The Gossiping Gourmet: Big value in small-plate selections
How about a high-end restaurant where you can have a moderately priced meal? Charlie Palmer at Bloomingdale’s is certainly an elegantly appointed space with superior service, urbane touches like amuses bouches, mignardises and even a pretty little package of cookies to take home; but if you bring your own wine (because there is no corkage fee) and if you limit your ordering to the extensive small-plate and first-course menus, you can have a very nice dinner indeed for a very decent price.
As you enter across the dramatic glass bridge, you’re confronted with a three-story wall of wine bottles and a stack of giant wine casks off to the side. The large dining room with its lofty ceiling and sleek clean lines is accented by contemporary chandeliers and tall transparent panels adorned with images of leafless trees — altogether handsome, but not at all stuffy.
Nibbling on our amuse bouche, a tiny deconstructed version of bagels and lox with a few snippets of smoked salmon and a crouton in a soupçon of thick cream, we tried to decide which tempting small plate to choose. We narrowed it down to the mussels, the duck meatballs and the truffled fried egg. Finding it too difficult to select one, we ordered them all.
We were immediately surprised by the size of the “small plate” of mussels, as it was anything but small. We’ve been having good luck with mussels lately, and these were no exception — big, plump and juicy. The white wine broth was well balanced and flavorful enough to be eaten with a spoon, and a drizzle of saffron aioli added a touch of garlicky goodness. The accompanying sourdough toast, flavored by the grill, made a perfect sponge to soak up the tasty juices.
Duck meatballs were also served in a generous portion. The deliciously seasoned meatballs sat on a creamy parsnip puree. On the bottom of the plate was a slightly sweet pomegranate molasses gastrique, enriched with the meat juices. Fresh orange segments and a bit of zest added a fresh, bright finish. This was meatballs and mashed potatoes taken to the third power.
The most intriguing sounding dish on the menu was truffle fried egg, potato, mojama and salsa tartufara. It also proved to be the most luscious.

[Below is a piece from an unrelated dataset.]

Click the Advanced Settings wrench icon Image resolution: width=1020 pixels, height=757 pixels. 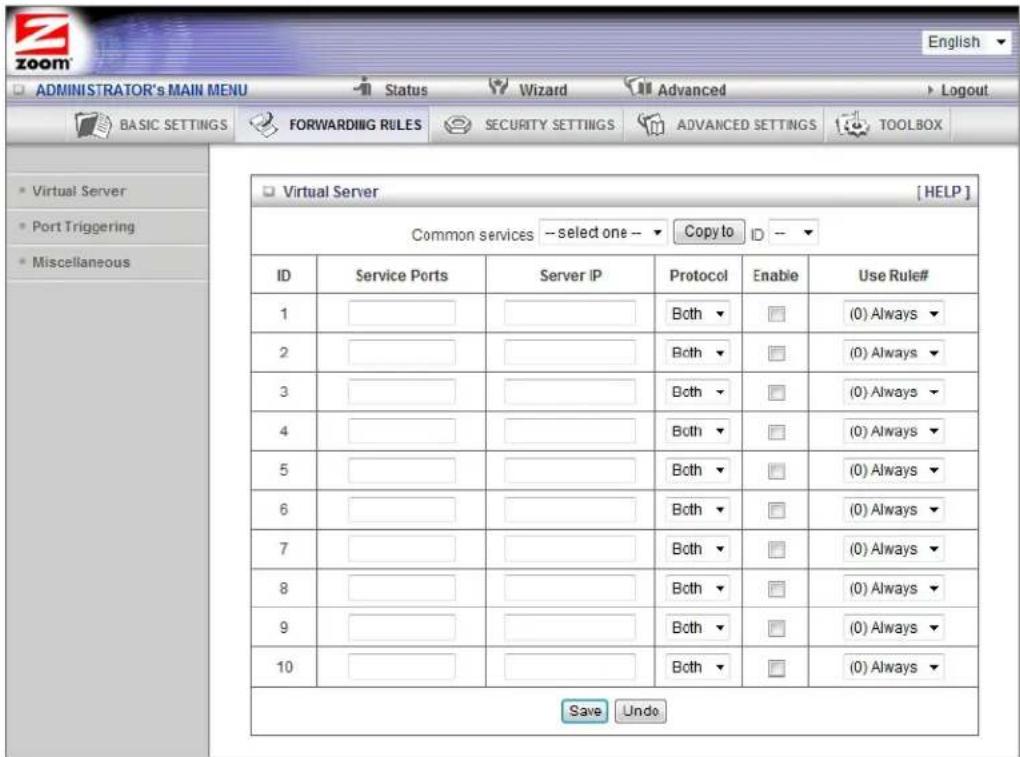click(651, 124)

We’d never encountered mojama before, and we’re willing to bet you haven’t either unless you’ve dined here. It’s like prosciutto for pescatarians: thinly sliced, salted dried tuna loin. Salsa tartufara is a mushroom truffle sauce. Once again, transforming an American standard, this is bacon and eggs with hash browns gone to heaven. Stacked on top of the deeply flavored chopped mushroom, truffle oil sauce were slices of creamy fingerling potatoes, topped with a fried egg that oozed a golden glaze over everything. The salty tuna functioned as the bacon. All the elements together made a compelling combination.
From the first-course menu, we selected ahi sashimi, which was more like a tartare, except the tuna itself was sliced rather than chopped. Served on a bed of green tea noodles and chewy seaweed, all tossed in a soy lime dressing and sprinkled with sesame seeds and tiny pearls of crunchy caviar, it was a symphony of textures but, alas, marred by being a bit too salty.
Now we were truly stuffed, but when our shrimp ravioli arrived, we dug right in. These were the fattest ravioli we’d ever seen; the dense, flavorful shrimp and whitefish filling became a seafood meatball. The ravioli dough was excellent and cooked al dente, while delicately flavored saffron-Pernod cream sauce bathed the plump pillows. Saffron only provided color and there was just a whisper of Pernod, while leeks and cherry tomatoes completed the dish. Furthermore, a garnish of dried tomato and fennel shreds added color and texture.
Passion fruit tarte was indeed tart but balanced by the caramelized, soft, sweet meringue. The complimentary mignardise was a delicious little chocolate almond haystack.
At Charlie Palmer’s, a refined dining experience doesn’t have to break the bank.